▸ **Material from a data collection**
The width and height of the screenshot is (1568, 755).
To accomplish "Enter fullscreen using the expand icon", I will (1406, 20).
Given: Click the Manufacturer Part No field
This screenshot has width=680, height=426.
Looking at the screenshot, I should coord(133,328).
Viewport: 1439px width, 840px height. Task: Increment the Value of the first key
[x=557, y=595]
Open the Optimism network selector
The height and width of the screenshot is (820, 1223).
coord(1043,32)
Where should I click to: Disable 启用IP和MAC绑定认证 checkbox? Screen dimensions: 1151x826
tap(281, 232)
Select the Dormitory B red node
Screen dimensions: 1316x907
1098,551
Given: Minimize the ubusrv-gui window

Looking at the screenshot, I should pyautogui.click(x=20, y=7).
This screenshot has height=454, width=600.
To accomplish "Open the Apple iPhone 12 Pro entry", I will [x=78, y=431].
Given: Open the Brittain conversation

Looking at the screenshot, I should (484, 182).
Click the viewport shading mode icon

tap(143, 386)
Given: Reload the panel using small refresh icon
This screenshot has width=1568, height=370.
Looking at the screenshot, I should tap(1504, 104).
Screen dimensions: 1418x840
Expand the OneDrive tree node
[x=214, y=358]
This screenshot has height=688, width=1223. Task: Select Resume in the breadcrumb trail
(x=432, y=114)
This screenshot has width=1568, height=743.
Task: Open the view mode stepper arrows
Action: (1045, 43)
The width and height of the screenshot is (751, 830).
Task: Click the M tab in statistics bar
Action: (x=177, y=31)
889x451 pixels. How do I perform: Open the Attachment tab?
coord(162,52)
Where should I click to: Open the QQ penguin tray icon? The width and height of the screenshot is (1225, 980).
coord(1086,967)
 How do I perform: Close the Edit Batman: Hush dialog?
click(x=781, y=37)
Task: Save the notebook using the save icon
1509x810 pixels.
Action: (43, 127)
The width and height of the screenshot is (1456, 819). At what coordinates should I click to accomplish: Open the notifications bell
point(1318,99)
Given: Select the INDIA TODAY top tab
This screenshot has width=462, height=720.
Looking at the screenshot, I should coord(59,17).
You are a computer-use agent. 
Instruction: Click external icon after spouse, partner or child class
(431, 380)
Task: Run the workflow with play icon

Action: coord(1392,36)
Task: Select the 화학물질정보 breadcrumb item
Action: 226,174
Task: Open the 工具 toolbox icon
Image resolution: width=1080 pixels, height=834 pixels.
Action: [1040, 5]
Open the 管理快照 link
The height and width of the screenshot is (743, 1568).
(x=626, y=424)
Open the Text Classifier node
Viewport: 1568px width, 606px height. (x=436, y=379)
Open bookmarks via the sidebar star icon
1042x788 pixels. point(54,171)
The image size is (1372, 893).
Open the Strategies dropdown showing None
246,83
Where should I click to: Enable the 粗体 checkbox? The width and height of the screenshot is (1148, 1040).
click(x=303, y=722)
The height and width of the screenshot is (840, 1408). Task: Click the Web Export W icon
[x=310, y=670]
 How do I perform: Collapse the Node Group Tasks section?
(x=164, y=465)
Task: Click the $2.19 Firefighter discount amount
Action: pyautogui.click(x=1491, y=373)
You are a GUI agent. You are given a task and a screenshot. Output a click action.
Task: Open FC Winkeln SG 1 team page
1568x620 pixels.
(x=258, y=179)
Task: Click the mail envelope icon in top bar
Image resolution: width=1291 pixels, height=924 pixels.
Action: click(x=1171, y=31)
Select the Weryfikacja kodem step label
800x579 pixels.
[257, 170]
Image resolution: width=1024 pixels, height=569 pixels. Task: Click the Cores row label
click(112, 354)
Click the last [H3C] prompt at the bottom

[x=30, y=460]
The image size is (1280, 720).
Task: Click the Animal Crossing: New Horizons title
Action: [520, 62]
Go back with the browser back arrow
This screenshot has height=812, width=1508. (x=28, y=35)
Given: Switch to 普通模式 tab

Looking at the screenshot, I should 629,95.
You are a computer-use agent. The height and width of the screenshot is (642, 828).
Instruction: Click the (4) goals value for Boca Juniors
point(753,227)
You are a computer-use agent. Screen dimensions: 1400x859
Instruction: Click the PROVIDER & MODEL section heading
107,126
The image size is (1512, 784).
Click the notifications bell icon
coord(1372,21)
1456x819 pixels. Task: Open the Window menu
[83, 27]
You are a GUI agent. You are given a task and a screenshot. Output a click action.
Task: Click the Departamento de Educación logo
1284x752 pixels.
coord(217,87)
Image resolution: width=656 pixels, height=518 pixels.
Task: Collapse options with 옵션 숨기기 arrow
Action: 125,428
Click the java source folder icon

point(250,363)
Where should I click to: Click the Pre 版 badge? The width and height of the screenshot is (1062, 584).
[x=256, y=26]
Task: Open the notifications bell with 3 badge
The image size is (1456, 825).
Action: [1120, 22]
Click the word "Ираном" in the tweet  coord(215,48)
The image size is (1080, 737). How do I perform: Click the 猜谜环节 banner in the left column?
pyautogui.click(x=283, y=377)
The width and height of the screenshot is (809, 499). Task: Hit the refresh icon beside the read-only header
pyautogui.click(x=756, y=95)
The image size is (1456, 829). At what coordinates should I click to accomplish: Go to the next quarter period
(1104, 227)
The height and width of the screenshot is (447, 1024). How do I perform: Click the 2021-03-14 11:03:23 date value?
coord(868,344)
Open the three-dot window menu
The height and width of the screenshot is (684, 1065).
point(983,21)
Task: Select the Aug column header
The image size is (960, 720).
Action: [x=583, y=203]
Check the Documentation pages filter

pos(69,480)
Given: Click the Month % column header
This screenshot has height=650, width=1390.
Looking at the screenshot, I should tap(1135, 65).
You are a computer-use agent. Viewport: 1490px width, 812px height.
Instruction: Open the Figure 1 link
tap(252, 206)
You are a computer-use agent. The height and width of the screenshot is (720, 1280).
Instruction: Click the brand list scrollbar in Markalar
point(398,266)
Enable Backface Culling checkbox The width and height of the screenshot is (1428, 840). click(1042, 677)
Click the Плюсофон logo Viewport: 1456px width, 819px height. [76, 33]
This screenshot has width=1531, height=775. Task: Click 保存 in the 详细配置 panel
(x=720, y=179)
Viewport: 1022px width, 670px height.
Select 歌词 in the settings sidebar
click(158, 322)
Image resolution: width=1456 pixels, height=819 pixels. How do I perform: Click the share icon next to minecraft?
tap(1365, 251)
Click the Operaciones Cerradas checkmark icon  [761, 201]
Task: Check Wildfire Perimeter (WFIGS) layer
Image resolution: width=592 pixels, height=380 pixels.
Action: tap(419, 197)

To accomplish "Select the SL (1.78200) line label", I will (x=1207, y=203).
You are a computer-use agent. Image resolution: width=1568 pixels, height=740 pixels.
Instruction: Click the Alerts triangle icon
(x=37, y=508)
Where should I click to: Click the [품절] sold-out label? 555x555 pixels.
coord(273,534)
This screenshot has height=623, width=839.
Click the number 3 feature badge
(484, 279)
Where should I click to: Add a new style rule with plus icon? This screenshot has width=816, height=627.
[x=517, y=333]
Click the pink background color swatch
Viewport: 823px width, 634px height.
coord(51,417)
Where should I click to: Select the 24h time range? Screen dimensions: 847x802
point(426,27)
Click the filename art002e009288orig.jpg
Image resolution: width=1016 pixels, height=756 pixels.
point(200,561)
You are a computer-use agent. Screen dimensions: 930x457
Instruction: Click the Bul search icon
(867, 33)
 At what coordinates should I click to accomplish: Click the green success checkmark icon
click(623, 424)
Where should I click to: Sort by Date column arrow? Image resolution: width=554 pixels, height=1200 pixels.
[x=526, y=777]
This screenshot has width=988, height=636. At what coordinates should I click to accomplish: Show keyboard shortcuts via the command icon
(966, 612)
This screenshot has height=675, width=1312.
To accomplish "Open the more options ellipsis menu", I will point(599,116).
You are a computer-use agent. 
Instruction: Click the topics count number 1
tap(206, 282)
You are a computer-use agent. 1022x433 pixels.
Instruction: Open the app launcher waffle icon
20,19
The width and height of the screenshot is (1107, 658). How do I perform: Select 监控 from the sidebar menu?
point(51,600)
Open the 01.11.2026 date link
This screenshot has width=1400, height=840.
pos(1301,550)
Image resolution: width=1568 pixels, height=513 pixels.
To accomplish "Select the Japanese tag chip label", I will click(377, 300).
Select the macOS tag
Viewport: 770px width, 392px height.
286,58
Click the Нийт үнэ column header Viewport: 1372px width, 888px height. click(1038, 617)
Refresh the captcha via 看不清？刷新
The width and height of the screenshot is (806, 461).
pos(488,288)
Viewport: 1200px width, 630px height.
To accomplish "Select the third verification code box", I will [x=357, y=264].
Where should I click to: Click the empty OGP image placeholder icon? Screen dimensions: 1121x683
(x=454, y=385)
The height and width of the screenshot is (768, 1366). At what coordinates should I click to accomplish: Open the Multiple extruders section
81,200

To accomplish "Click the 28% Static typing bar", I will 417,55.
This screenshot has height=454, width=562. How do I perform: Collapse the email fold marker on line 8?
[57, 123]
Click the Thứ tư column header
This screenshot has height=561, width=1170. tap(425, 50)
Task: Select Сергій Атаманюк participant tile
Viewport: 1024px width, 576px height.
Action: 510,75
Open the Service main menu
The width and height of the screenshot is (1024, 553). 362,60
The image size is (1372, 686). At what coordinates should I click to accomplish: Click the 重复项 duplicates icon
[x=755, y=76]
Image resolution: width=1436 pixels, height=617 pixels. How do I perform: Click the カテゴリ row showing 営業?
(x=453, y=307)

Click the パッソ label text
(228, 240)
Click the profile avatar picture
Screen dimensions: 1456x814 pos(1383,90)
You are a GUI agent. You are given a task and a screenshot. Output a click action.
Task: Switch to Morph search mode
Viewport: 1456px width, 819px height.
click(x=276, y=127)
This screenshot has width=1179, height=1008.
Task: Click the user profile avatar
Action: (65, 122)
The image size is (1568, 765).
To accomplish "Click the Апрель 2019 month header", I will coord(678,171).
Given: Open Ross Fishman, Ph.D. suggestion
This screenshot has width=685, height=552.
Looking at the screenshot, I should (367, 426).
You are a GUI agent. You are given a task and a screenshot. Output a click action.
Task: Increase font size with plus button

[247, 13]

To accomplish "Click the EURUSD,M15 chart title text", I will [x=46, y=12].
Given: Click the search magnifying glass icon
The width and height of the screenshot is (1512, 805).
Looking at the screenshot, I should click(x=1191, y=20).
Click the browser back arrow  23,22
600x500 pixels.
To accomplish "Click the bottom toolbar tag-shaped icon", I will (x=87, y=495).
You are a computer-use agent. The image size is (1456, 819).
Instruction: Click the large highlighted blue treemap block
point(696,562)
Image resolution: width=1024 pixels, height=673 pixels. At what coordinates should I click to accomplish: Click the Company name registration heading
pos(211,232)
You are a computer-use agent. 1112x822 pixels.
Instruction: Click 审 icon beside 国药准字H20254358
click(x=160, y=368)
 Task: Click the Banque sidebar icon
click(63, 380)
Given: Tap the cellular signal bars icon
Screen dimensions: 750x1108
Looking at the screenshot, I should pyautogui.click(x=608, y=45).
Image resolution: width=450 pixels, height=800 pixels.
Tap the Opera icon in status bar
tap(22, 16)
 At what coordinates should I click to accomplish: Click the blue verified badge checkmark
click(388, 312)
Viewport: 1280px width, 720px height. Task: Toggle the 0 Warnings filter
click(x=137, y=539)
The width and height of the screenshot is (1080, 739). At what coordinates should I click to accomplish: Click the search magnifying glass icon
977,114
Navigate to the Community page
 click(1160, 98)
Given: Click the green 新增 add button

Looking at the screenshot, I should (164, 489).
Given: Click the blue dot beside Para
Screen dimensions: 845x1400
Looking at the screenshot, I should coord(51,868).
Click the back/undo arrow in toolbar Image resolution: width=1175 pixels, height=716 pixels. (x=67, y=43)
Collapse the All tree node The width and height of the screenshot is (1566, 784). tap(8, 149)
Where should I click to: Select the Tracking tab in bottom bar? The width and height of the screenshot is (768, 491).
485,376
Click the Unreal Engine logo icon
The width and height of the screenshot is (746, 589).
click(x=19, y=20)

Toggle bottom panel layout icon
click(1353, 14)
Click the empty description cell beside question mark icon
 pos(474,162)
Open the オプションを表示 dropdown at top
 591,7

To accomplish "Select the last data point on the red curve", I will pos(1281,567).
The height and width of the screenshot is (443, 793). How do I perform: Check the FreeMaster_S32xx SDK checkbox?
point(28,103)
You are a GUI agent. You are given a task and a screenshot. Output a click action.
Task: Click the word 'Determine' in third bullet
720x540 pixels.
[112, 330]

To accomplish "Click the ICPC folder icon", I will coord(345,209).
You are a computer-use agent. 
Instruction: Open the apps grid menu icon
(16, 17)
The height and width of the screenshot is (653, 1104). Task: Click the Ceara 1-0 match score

▸ **Exercise task**
Quote verbatim the portion of the material above that begins with the line containing "This screenshot has height=454, width=562." and ends with the line containing "Screen dimensions: 1456x814 pos(1383,90)", including both of those lines.

▸ **Exercise solution**
This screenshot has height=454, width=562. How do I perform: Collapse the email fold marker on line 8?
[57, 123]
Click the Thứ tư column header
This screenshot has height=561, width=1170. tap(425, 50)
Task: Select Сергій Атаманюк participant tile
Viewport: 1024px width, 576px height.
Action: 510,75
Open the Service main menu
The width and height of the screenshot is (1024, 553). 362,60
The image size is (1372, 686). At what coordinates should I click to accomplish: Click the 重复项 duplicates icon
[x=755, y=76]
Image resolution: width=1436 pixels, height=617 pixels. How do I perform: Click the カテゴリ row showing 営業?
(x=453, y=307)

Click the パッソ label text
(228, 240)
Click the profile avatar picture
Screen dimensions: 1456x814 pos(1383,90)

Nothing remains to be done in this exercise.